- Selected extract:
• • • •
After torrential downpour in the Park overnight, at 3800 feet elevation the fog became a cloud that didn't clear as the day wore on. This was the worst I have ever driven in, and further makes me rue my lack of front or rear fog lights on this otherwise awesome car:



So: the additive doesn't seem a likely candidate for causing the engine code. The tune may be the cause, but why would it only strike now?


----------



## diesel (Jun 8, 2013)

mrbrefast said:


> As follow up, I got back from my lengthy trip down to VA on Sunday night.
> 
> I drove ~1000 miles over the entire trip. I had a regen occur during the early part of the trip down through PA and the mountains there, so PLENTY of exhaust gas temps to help burn it clean. I fueled up before the trip from NE Ohio down to Arlington VA and got my best yet MPG average and hovered around 50mpg for the entire highway trip:
> 
> ...


probably very specific set of circumstances that throw the code.


----------



## mrbrefast (Aug 9, 2015)
• • • •
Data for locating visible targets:

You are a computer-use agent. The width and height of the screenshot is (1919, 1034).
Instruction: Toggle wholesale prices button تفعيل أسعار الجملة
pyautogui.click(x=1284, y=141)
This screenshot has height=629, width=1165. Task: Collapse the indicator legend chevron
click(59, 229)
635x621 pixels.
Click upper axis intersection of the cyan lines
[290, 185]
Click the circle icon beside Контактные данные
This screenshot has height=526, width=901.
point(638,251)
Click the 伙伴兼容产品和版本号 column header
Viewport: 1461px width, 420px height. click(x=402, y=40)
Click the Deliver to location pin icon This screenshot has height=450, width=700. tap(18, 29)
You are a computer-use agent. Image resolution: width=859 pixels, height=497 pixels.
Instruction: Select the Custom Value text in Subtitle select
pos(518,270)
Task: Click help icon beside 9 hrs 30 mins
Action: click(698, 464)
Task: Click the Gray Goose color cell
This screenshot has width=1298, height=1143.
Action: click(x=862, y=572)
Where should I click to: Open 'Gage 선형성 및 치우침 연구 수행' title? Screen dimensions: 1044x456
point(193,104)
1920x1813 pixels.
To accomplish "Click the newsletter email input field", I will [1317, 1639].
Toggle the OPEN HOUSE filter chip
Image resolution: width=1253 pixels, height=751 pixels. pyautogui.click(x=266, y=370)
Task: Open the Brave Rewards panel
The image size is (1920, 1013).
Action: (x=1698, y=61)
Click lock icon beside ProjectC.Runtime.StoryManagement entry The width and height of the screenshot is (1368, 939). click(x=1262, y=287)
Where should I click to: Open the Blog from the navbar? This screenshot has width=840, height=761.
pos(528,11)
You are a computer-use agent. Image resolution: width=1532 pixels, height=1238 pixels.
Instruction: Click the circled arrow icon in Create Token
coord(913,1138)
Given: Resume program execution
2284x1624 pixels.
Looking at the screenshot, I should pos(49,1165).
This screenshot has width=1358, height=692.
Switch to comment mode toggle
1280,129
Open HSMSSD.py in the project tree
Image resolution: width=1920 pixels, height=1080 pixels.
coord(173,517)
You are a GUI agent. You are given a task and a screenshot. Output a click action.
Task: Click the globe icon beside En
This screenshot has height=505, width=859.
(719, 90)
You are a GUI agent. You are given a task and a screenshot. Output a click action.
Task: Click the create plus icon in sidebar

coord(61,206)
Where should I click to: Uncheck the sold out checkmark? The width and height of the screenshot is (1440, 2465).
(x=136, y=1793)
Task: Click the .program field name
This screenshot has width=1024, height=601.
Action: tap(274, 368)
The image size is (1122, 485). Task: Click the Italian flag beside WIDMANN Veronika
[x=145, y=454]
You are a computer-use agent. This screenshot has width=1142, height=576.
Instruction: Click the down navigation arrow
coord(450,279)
• • • •
- Prompt: Could you carry on the forum thread about the diesel car's engine code, picking up after its final line?

- Output:
diesel said:


> probably very specific set of circumstances that throw the code.


Indeed - both times the code popped, I refueled at BP and was gentle on the throttle immediately after. I have refueled at BP previously, and never had the issue. I wonder what else has changed? The air temperature is warmer, I suppose. Otherwise: nothing for ~4000 miles of driving has changed besides using the two additives....


----------



## starspangled6.0 (Apr 16, 2016)

Great thread you've got going on here! 

I too am a big fan of a) using AMSOIL products, and b) tinkering with the already-designed product in order to attempt to make it better. I find it quite difficult to leave my vehicles stock . Coming from a commercial landscaping world (built, bought, and sold landscaping firms), I can certainly attest to the difference high-quality additives can have in an extreme environment. Lower operating temps, smoother shifting performance, and even quieter diesel engines- all because of AMSOIL products.

I'm wondering if BP itself is the only thing causing you to have that engine code. I've run across this several times over the years, where a certain brand of fuel will cause an "upset stomach" in my trucks, and it even happened for my Cruze last week after filling up at a cheap gas station right outside post. 


Question- have you looked further into swapping the trans fluid? I think the owner's manual says to avoid this, due to the difficulty, but that makes it more tempting .


----------



## diesel (Jun 8, 2013)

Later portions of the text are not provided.